§ Given problem
Rewrite the entries below with every instance of "Viewport" changed to "Display", and leave everything else as it is.

=======

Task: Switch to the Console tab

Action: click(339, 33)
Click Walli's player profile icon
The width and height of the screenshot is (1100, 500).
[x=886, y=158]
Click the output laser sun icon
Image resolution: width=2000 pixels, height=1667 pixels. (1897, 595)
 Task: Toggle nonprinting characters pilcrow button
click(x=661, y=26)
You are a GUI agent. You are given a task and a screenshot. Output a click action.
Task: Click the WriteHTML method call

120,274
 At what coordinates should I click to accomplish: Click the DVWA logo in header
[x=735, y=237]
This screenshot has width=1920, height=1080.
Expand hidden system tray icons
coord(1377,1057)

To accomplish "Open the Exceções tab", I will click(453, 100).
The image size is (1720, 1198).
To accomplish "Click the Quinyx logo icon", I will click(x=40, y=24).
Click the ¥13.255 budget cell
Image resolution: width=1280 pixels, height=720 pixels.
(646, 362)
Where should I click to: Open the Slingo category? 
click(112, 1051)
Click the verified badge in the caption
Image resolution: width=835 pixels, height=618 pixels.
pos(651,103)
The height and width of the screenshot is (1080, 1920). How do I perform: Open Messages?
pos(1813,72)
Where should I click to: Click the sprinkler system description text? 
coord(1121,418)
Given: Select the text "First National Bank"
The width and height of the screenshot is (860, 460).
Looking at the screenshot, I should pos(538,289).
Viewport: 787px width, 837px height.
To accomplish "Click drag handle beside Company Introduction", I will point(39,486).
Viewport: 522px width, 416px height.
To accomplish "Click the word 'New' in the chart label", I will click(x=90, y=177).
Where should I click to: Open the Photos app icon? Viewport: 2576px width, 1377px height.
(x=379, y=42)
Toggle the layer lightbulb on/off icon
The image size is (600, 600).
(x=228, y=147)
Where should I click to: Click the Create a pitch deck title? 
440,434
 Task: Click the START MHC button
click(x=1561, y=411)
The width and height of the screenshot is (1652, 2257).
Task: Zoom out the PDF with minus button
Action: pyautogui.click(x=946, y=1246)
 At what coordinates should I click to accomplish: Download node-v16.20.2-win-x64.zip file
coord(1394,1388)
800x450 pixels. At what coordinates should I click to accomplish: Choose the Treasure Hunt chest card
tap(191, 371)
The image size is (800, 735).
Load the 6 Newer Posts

=======

§ Response to the task
Task: Switch to the Console tab

Action: click(339, 33)
Click Walli's player profile icon
The width and height of the screenshot is (1100, 500).
[x=886, y=158]
Click the output laser sun icon
Image resolution: width=2000 pixels, height=1667 pixels. (1897, 595)
 Task: Toggle nonprinting characters pilcrow button
click(x=661, y=26)
You are a GUI agent. You are given a task and a screenshot. Output a click action.
Task: Click the WriteHTML method call

120,274
 At what coordinates should I click to accomplish: Click the DVWA logo in header
[x=735, y=237]
This screenshot has width=1920, height=1080.
Expand hidden system tray icons
coord(1377,1057)

To accomplish "Open the Exceções tab", I will click(453, 100).
The image size is (1720, 1198).
To accomplish "Click the Quinyx logo icon", I will click(x=40, y=24).
Click the ¥13.255 budget cell
Image resolution: width=1280 pixels, height=720 pixels.
(646, 362)
Where should I click to: Open the Slingo category? 
click(112, 1051)
Click the verified badge in the caption
Image resolution: width=835 pixels, height=618 pixels.
pos(651,103)
The height and width of the screenshot is (1080, 1920). How do I perform: Open Messages?
pos(1813,72)
Where should I click to: Click the sprinkler system description text? 
coord(1121,418)
Given: Select the text "First National Bank"
The width and height of the screenshot is (860, 460).
Looking at the screenshot, I should pos(538,289).
Display: 787px width, 837px height.
To accomplish "Click drag handle beside Company Introduction", I will point(39,486).
Display: 522px width, 416px height.
To accomplish "Click the word 'New' in the chart label", I will click(x=90, y=177).
Where should I click to: Open the Photos app icon? Display: 2576px width, 1377px height.
(x=379, y=42)
Toggle the layer lightbulb on/off icon
The image size is (600, 600).
(x=228, y=147)
Where should I click to: Click the Create a pitch deck title? 
440,434
 Task: Click the START MHC button
click(x=1561, y=411)
The width and height of the screenshot is (1652, 2257).
Task: Zoom out the PDF with minus button
Action: pyautogui.click(x=946, y=1246)
 At what coordinates should I click to accomplish: Download node-v16.20.2-win-x64.zip file
coord(1394,1388)
800x450 pixels. At what coordinates should I click to accomplish: Choose the Treasure Hunt chest card
tap(191, 371)
The image size is (800, 735).
Load the 6 Newer Posts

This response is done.